Classes of Research Reports

  1. Primary Reports of New Data Collection:

    Class A:

    • Randomized, controlled trial

    Class B:

    • Cohort study

    Class C:

    • Non-randomized trial with concurrent or historical controls
    • Case-control study
    • Study of sensitivity and specificity of a diagnostic test
    • Population-based descriptive study

    Class D:

    • Cross-sectional study
    • Case series
    • Case report
  1. Reports that Synthesize or Reflect upon Collections of Primary Reports

    Class M:

    • Meta-analysis
    • Systemic review
    • Decision analysis
    • Cost-effectiveness study

    Class R:

    • Consensus statement
    • Consensus report
    • Narrative review

    Class X:

    • Medical opinion

Conclusion Grades

Grade I: The evidence consists of results from studies of strong design for answering the question addressed. The results are both clinically important and consistent with minor exceptions at most. The results are free of significant doubts about generalizability, bias, and flaws in research design. Studies with negative results have sufficiently large samples to have adequate statistical power.
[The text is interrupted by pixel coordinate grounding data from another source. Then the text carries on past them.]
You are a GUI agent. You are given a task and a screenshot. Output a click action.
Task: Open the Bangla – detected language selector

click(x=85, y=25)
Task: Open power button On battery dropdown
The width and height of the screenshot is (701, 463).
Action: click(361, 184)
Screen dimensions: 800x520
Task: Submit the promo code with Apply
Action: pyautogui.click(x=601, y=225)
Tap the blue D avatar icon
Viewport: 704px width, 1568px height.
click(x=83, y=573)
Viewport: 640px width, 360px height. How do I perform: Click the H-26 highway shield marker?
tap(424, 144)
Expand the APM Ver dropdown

Grade II: The evidence consists of results from studies of strong design for answering the question addressed, but there is uncertainty attached to the conclusion because of inconsistencies among the results from different studies or because of minor doubts about generalizability, bias, research design flaws, or adequacy of sample size. Alternatively, the evidence consists solely of results from weaker designs for the question addressed, but the results have been confirmed in separate studies and are consistent with minor exceptions at most.
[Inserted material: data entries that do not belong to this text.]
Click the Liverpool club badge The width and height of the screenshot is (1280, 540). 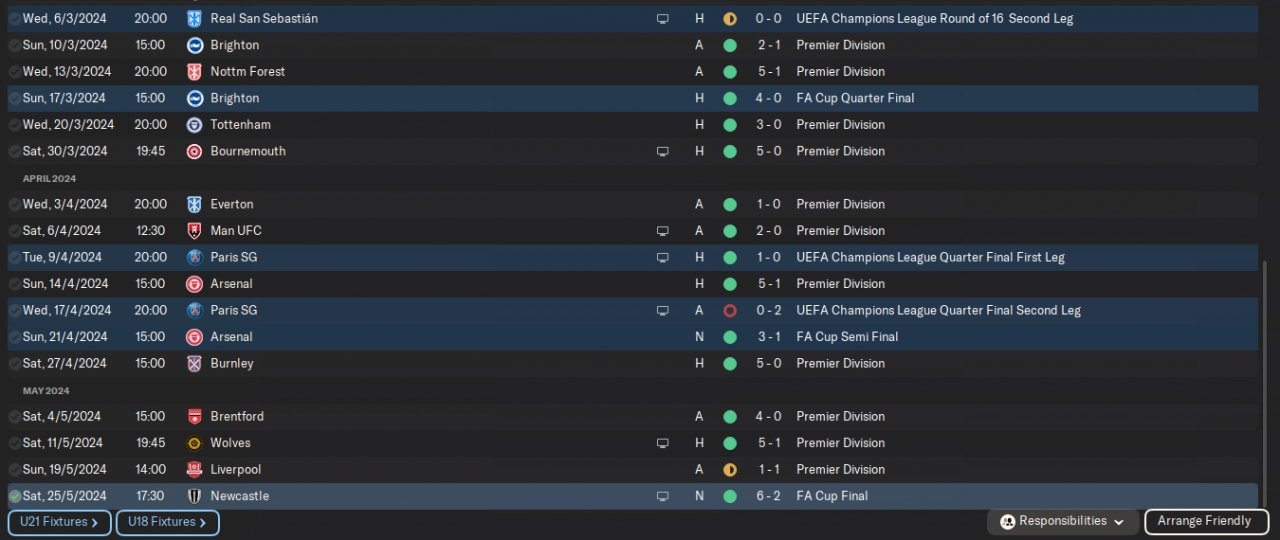click(194, 470)
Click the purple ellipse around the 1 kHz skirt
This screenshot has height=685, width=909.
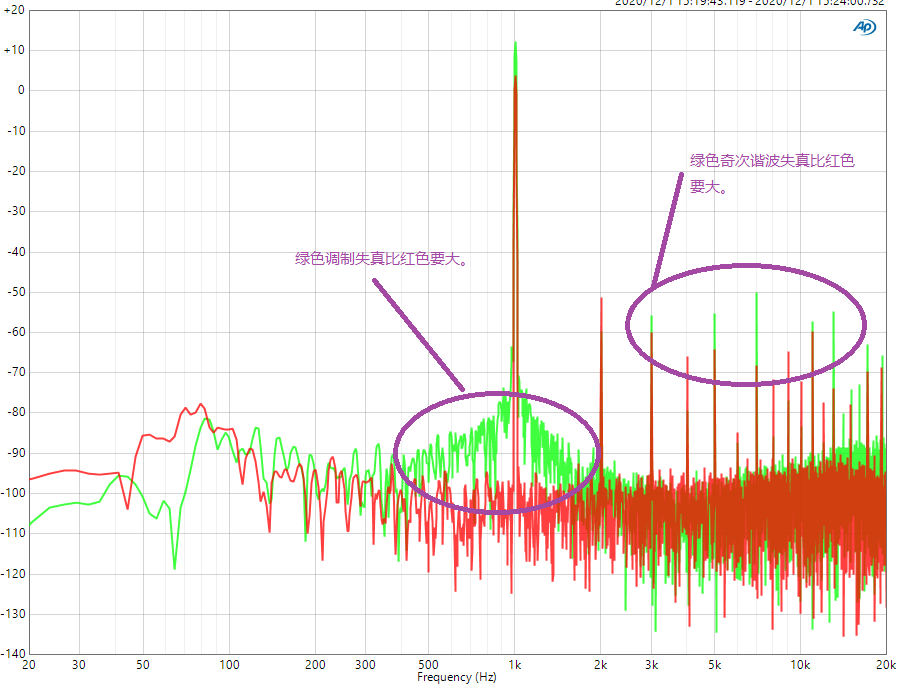point(496,453)

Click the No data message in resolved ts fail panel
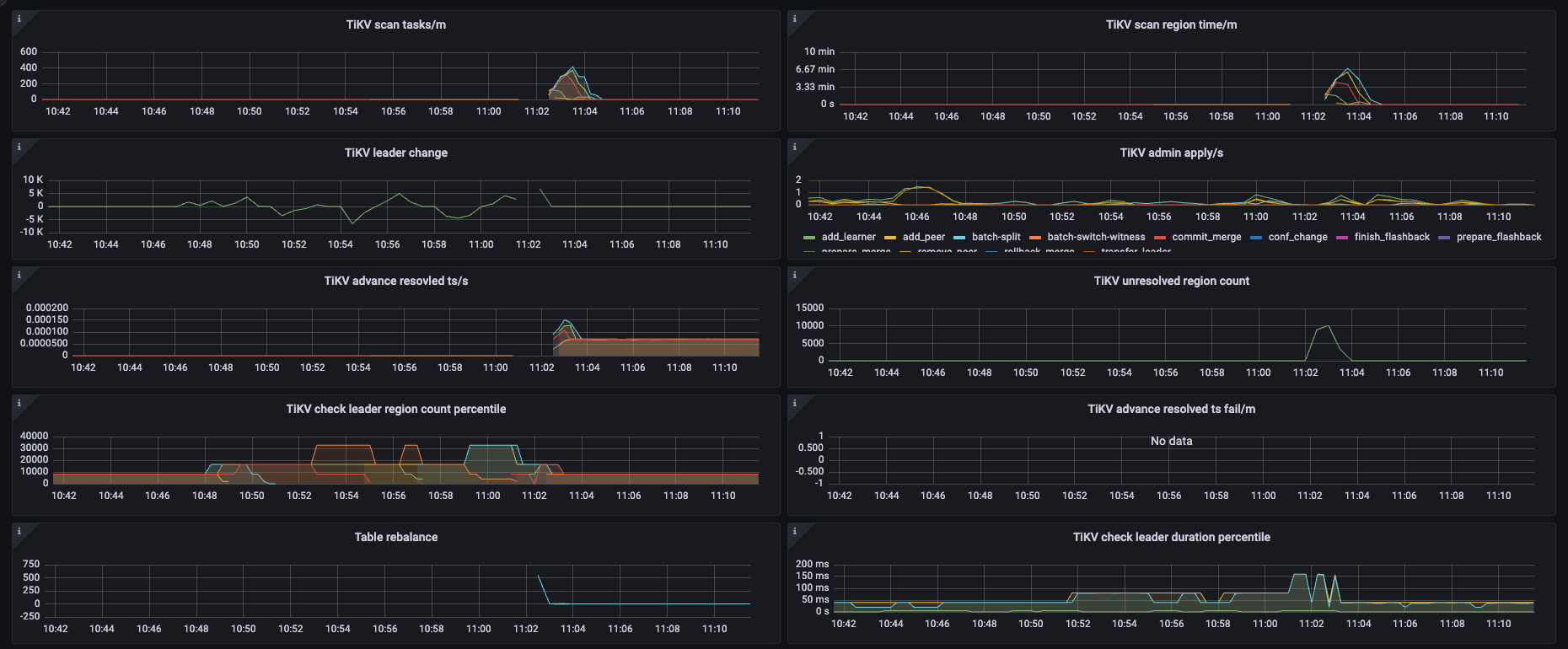pyautogui.click(x=1171, y=441)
Grade III: The evidence consists of results from studies of strong design for answering the question addressed, but there is substantial uncertainty attached to the conclusion because of inconsistencies among the results from different studies or because of serious doubts about generalizability, bias, research design flaws, or adequacy of sample size. Alternatively, the evidence consists solely of results from a limited number of studies of weak design for answering the question addressed.
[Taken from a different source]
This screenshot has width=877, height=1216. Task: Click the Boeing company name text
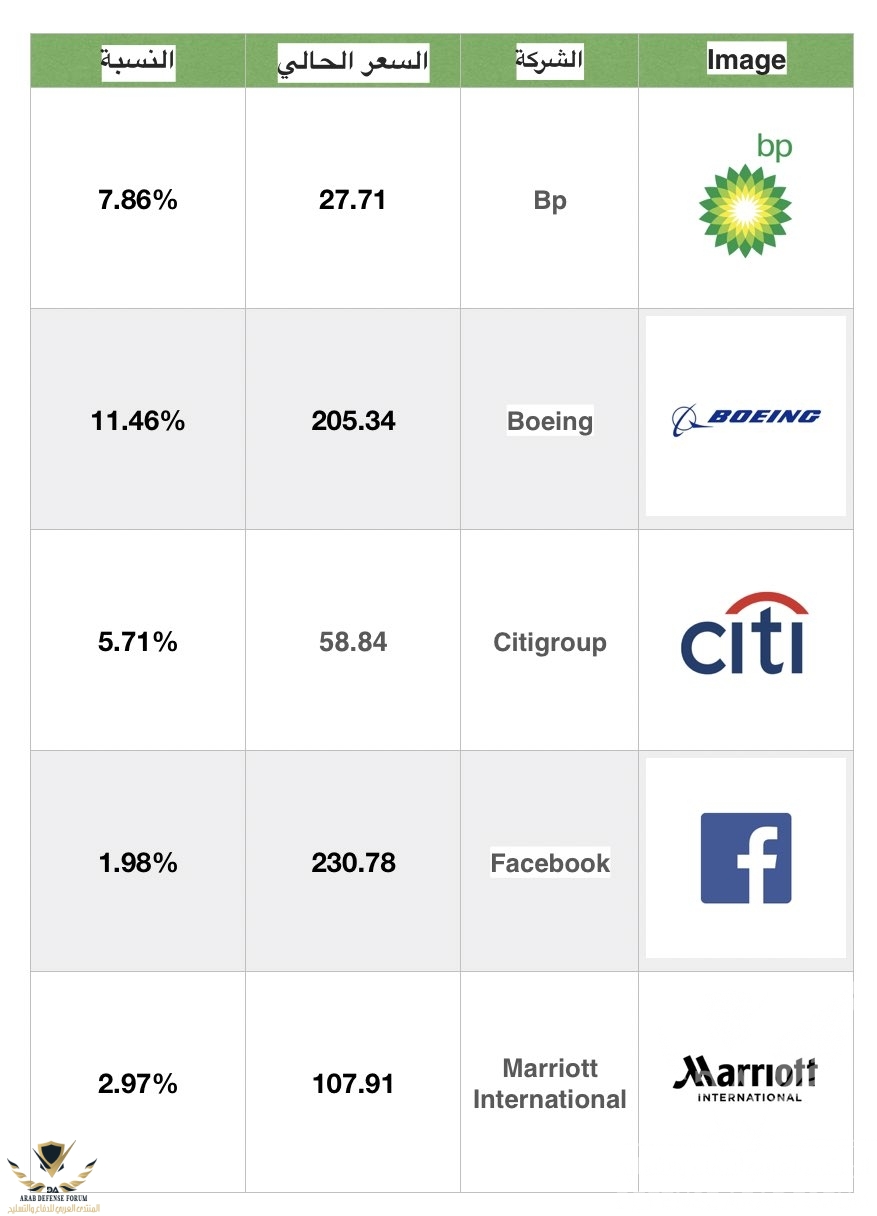coord(550,421)
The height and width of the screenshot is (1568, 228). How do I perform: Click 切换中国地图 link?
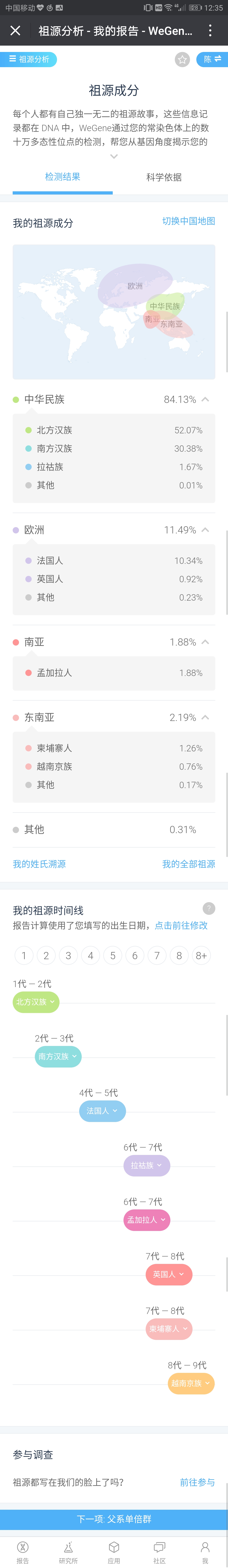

Grade Not Assignable: There is no evidence that directly supports or refutes the conclusion.

CLINICAL ALGORITHM(S)

EVIDENCE SUPPORTING THE RECOMMENDATIONS

TYPE OF EVIDENCE SUPPORTING THE RECOMMENDATIONS

The type of supporting evidence is classified for selected recommendations (see "Major Recommendations").

In addition, key conclusions contained in the Work Group's algorithm are supported by a grading worksheet that summarizes the important studies pertaining to the conclusion. The type and quality of the evidence supporting these key recommendations (i.e., choice among alternative therapeutic approaches) is graded for each study.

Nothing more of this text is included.